The time we lack? Okay, so adulthood is definitely busy with other agendas than my own, I admit that. I don’t have unrestricted use of my own time, which definitely sucks, and I admit that, too. Where I part company with the “no time” objections – even my own – is that I’m right here, right now, on the Internet, the most vast and deep time suck of humanity ever devised. How much time do I get back, if I shut down the internet? I suspect most of us do actually have time – more time than we make a point to enjoy willfully, for sure.

…All that time spent scrolling through feeds… I’d get that back.

…All that time spent on online shopping… I’d get that back, too.

…All that time spent on brain candy (videos and movies)… I’d even get that back.

It easily adds up to hours, even in a single day (as much as 6 hours, many days). All that time is actually my own, to use as I please, to spend as I wish, to enjoy with – or without – a purpose in mind. Why the fuck am I wasting it in this hapless fashion? Whose idea was this, and how did it become my habit?

I watch this video again. I think about it more.
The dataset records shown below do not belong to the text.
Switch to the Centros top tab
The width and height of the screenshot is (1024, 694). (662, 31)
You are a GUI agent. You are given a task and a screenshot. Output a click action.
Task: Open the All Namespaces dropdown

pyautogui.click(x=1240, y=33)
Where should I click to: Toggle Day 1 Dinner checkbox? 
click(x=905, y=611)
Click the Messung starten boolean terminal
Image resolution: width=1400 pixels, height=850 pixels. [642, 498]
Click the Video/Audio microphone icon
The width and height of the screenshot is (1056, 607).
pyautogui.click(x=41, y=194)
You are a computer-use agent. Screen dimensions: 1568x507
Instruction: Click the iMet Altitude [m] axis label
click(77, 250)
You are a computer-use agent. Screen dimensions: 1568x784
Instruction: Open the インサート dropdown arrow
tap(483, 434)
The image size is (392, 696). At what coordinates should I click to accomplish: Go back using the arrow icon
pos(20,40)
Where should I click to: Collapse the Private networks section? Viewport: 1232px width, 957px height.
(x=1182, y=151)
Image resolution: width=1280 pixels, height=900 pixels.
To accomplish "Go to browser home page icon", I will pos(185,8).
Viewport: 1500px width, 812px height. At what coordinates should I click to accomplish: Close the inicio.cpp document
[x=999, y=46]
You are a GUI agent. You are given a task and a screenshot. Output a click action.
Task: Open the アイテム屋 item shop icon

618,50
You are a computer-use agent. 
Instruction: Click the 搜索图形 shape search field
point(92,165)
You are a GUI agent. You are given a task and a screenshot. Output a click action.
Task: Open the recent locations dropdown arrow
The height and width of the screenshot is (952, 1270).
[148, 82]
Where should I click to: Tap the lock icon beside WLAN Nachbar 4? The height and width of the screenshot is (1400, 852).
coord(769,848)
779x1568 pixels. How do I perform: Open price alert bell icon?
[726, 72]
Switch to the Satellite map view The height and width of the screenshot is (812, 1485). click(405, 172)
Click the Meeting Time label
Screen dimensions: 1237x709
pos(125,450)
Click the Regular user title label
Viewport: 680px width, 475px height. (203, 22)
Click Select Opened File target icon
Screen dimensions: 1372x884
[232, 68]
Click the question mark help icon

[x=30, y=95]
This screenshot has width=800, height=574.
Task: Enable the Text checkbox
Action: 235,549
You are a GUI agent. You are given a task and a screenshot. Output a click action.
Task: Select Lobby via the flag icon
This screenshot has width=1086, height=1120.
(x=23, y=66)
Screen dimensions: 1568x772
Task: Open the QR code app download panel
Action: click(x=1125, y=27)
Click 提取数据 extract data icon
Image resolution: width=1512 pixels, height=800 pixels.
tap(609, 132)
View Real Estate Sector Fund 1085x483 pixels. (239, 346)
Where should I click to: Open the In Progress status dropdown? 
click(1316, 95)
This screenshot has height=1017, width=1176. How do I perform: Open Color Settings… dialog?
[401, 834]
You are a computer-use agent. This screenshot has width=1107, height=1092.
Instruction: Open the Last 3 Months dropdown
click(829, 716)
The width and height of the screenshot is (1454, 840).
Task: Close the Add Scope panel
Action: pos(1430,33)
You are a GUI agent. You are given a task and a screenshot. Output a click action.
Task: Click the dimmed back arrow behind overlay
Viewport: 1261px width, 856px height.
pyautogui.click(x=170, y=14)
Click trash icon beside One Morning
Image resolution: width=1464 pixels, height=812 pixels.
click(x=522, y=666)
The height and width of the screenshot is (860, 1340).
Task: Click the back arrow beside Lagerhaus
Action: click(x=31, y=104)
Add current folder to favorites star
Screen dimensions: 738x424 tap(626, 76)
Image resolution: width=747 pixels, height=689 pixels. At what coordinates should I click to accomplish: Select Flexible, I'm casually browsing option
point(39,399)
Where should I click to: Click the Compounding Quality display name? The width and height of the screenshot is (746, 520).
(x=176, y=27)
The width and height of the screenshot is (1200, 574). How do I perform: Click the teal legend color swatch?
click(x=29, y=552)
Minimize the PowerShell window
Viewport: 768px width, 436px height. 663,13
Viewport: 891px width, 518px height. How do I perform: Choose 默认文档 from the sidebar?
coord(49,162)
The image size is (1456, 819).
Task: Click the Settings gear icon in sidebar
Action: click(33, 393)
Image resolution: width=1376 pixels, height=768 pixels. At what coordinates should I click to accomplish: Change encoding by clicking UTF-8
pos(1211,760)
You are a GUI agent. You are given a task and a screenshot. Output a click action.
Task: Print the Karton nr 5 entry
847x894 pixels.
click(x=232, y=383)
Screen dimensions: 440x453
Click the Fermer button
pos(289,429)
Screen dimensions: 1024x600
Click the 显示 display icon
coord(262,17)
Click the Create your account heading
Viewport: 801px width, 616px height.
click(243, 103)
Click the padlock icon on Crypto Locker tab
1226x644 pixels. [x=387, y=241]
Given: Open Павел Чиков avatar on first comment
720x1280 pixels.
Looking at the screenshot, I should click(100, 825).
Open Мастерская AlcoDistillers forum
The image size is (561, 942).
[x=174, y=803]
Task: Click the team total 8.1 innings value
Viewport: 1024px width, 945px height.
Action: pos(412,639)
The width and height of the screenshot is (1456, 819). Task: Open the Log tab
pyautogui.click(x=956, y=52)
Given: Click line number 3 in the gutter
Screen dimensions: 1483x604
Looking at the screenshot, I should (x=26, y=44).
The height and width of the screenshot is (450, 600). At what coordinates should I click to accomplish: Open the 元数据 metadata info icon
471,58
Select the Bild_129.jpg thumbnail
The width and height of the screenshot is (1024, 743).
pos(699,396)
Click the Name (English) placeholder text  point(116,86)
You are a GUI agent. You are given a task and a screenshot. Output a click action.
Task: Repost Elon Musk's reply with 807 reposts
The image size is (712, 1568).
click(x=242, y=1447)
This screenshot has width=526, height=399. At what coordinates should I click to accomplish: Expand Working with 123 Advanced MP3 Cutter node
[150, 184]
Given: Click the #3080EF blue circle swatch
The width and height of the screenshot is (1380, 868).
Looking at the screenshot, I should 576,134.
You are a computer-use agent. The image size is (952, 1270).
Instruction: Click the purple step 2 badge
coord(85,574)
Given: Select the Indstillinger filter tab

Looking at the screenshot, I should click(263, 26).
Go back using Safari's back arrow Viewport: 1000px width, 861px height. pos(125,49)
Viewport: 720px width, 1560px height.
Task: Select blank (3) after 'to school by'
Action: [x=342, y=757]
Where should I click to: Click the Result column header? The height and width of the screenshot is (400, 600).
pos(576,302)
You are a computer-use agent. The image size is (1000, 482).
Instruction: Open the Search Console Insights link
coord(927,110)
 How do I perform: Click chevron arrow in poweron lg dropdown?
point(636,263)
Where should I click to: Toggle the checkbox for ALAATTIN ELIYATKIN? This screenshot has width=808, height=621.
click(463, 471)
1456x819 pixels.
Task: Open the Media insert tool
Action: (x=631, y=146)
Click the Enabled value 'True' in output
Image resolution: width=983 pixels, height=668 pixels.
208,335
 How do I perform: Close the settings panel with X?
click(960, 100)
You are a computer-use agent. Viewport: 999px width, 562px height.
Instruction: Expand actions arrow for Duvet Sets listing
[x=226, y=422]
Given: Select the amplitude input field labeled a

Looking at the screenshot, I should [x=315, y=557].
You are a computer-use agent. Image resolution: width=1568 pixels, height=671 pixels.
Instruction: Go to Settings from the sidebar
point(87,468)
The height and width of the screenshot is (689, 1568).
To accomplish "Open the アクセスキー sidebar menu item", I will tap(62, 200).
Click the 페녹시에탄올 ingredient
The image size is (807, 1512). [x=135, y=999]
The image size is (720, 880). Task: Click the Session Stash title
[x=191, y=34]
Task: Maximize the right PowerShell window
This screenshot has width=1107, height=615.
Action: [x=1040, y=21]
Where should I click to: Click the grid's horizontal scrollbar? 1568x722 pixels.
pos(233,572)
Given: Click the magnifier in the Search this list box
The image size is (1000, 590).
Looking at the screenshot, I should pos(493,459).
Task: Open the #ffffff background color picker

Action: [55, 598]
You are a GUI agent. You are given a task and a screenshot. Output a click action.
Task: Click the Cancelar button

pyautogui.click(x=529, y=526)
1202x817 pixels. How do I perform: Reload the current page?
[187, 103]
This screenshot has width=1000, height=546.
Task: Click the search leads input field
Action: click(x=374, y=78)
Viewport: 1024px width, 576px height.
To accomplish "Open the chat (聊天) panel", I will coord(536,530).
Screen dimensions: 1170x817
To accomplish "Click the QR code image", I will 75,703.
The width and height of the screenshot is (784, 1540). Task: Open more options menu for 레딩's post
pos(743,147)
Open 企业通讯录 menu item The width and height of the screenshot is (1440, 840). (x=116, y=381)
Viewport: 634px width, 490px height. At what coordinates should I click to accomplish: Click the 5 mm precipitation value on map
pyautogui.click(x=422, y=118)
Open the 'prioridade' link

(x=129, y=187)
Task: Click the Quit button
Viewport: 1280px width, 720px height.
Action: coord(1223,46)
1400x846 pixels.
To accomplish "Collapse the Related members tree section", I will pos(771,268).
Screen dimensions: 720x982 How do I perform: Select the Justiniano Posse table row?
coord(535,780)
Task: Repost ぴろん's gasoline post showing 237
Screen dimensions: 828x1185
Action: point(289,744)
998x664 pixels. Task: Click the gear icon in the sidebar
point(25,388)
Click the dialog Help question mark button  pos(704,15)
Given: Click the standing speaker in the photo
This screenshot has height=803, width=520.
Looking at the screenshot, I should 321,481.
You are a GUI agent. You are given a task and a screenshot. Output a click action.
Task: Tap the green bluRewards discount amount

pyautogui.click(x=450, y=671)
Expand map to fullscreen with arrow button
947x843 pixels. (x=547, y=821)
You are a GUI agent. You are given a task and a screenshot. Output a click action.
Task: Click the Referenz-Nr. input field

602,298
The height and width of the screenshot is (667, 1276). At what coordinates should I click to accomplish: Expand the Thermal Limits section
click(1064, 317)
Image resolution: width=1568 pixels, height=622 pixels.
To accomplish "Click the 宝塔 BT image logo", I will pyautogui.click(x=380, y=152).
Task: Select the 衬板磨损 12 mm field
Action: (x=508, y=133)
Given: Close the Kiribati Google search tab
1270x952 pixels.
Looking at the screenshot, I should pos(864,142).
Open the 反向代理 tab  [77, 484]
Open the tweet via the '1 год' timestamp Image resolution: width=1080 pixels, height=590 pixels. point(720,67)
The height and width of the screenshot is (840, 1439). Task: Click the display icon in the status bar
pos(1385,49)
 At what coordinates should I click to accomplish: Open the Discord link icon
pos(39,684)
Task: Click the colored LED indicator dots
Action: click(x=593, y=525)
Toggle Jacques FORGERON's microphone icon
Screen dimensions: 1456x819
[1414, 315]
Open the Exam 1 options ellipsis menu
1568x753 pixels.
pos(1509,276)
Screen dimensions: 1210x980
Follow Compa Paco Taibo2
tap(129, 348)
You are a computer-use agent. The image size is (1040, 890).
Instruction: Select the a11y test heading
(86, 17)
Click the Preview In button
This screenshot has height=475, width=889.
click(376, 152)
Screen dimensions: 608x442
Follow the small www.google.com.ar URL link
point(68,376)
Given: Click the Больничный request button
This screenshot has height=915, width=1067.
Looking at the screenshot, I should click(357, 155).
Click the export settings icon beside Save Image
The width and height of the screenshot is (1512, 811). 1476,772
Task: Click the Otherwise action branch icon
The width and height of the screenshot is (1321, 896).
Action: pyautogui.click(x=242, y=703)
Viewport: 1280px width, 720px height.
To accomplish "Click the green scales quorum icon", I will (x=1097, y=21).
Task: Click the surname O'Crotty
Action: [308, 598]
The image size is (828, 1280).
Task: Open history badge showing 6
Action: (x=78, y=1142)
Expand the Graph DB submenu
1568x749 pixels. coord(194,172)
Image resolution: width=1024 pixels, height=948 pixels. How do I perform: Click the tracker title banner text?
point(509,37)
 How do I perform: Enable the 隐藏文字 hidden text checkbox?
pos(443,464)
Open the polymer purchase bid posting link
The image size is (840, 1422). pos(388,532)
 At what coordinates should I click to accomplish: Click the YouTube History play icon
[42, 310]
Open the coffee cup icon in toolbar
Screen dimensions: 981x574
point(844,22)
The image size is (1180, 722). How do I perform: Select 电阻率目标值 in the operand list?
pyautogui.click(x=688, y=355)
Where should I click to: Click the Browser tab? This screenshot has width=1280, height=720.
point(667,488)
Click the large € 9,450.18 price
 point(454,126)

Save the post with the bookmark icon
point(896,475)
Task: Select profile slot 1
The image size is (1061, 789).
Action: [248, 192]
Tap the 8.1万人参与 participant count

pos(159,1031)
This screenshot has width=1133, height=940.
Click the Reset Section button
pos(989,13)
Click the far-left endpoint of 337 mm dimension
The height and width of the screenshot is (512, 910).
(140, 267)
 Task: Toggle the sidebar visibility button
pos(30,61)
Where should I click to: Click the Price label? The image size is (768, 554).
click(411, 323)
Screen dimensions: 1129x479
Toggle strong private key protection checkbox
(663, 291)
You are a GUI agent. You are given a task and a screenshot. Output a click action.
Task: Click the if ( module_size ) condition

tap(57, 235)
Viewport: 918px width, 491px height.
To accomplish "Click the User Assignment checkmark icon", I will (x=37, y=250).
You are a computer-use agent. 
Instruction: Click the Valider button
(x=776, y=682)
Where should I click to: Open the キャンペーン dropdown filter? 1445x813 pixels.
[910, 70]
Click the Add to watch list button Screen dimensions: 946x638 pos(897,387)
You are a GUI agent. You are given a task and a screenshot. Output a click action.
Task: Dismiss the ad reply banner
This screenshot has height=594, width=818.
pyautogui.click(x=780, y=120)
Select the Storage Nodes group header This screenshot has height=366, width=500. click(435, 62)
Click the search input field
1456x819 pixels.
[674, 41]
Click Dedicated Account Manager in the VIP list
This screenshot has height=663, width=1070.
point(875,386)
…It’s time I take back my time. Again. 🙂

Home from work. Long, busy, fairly productive day. Unfinished tasks. Minor stressors. A society in decline – or at a minimum, exceedingly public and uncomfortable turmoil. Major stressors. Rainy. Chilly. Arthritis pain. I make a trip through the house adjusting things: thermostat, Giftmas tree lights, set the oven to pre-heat to make dinner, this light, that light, tidy this up, move a thing from one location to another, boots off, jacket hung up. Routine.

I sit down and find myself faced with the world, filtered through the Internet. It’s not pretty. It doesn’t count, in any way, as “down time” – or pleasant. So… maybe not, then? I close social media tabs. I close my email. I close the news. I sit quietly for a moment listening to the commuter traffic on the busy street beyond my window.

I take a deep breath and let it out slowly, feeling my shoulders slowly drop to a more natural posture. I pull myself more fully upright, and feel that lessen my arthritis pain, somewhat.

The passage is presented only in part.